The clashes took place between Southern Sudan’s army and a militia loyal to renegade general George Athor, Amum told reporters today in Juba, the region’s capital. The fighting ended Feb. 10.
The government of oil-rich Southern Sudan, which is due to become independent in July, signed a cease-fire agreement with Athor’s forces on Jan. 5. Fighters loyal to Athor captured the town of Fangak in Jonglei on Feb. 9 and attacked an SPLA base, the army said last week. Almost 99 percent of Southern Sudanese voters chose independence last month in a referendum that was the centerpiece of a peace agreement ending a civil war with the north.
“We are a society that is traumatized, with a very high predominance of a culture of violence,” Amum said.

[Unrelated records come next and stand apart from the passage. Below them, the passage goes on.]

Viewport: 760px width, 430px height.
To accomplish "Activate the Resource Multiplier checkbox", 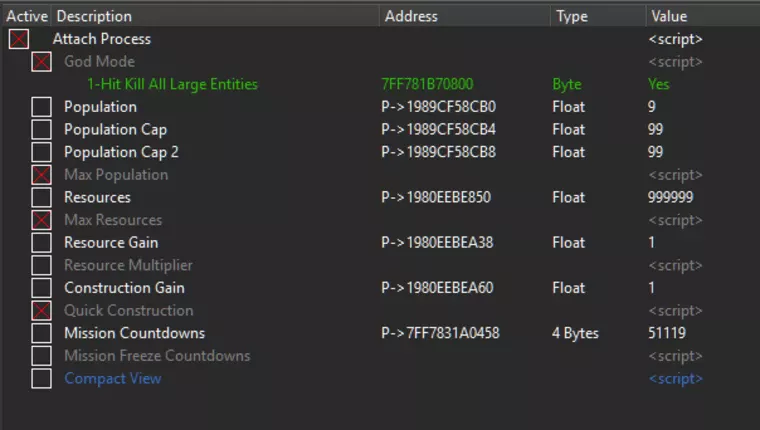I will (x=41, y=266).
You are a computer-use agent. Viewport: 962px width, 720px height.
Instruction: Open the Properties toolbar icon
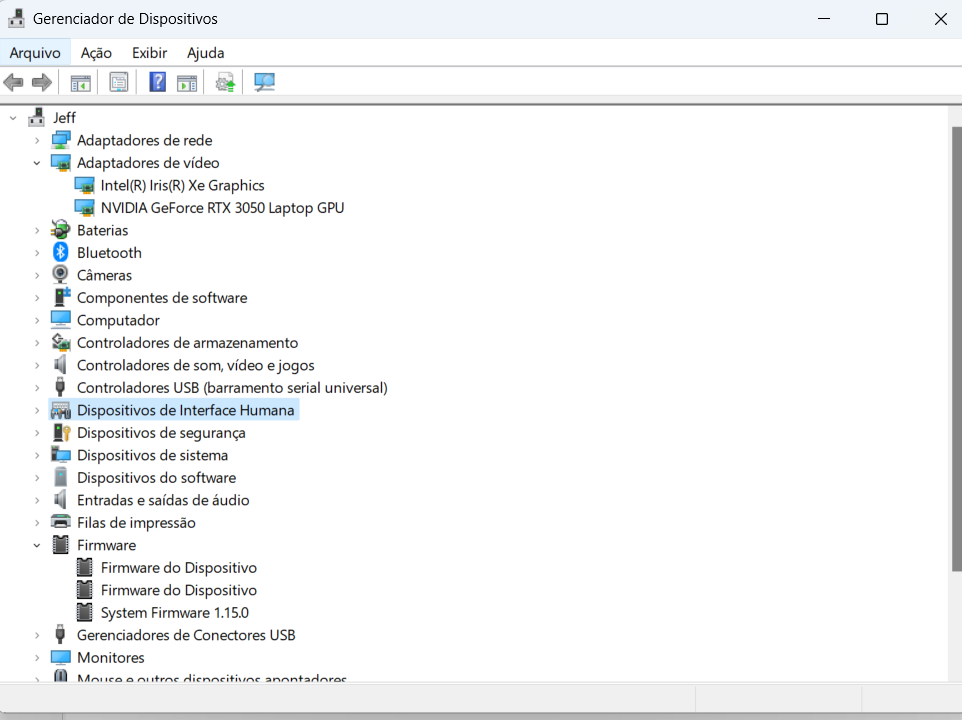point(118,82)
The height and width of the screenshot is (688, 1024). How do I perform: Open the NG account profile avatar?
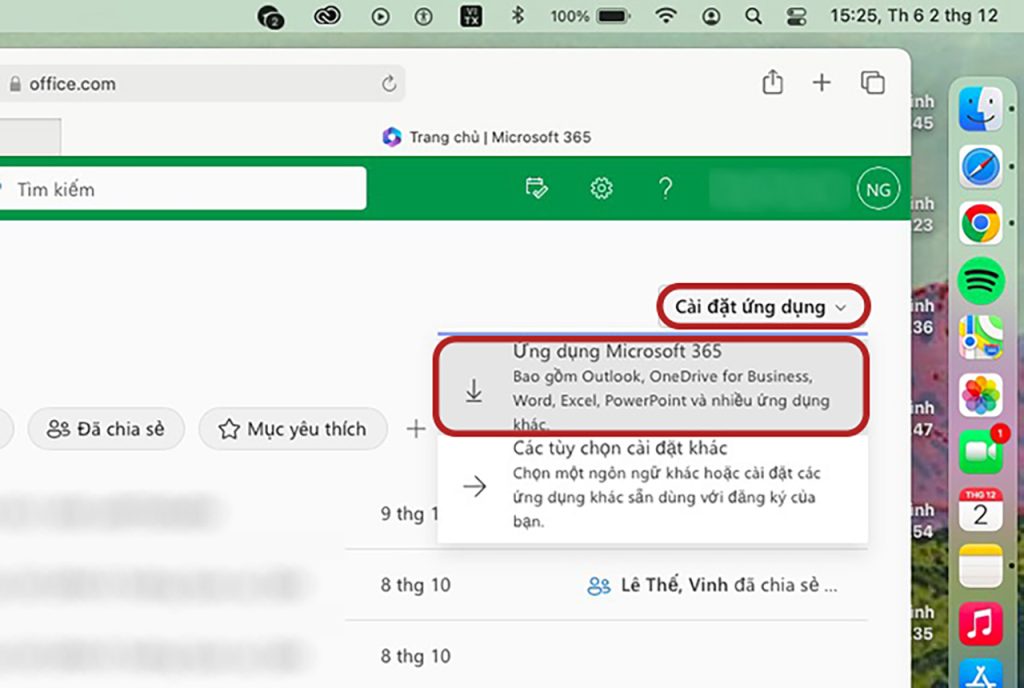click(x=878, y=188)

Athor, a former chief of staff in Southern Sudan’s army, took up arms against the government after losing a state election in April. Southern Sudan President Salva Kiir offered amnesty to Athor and his forces in October.
Almost 60 people were killed this month when some southern soldiers in the northern army in neighboring Upper Nile state mutinied after refusing orders to move to northern Sudan.
Southern Sudan accounts for about three quarters of Sudan’s 490,000 barrels of daily oil production. Sudan is sub-Saharan Africa’s third-largest producer, according to the BP Statistical Review of World Energy.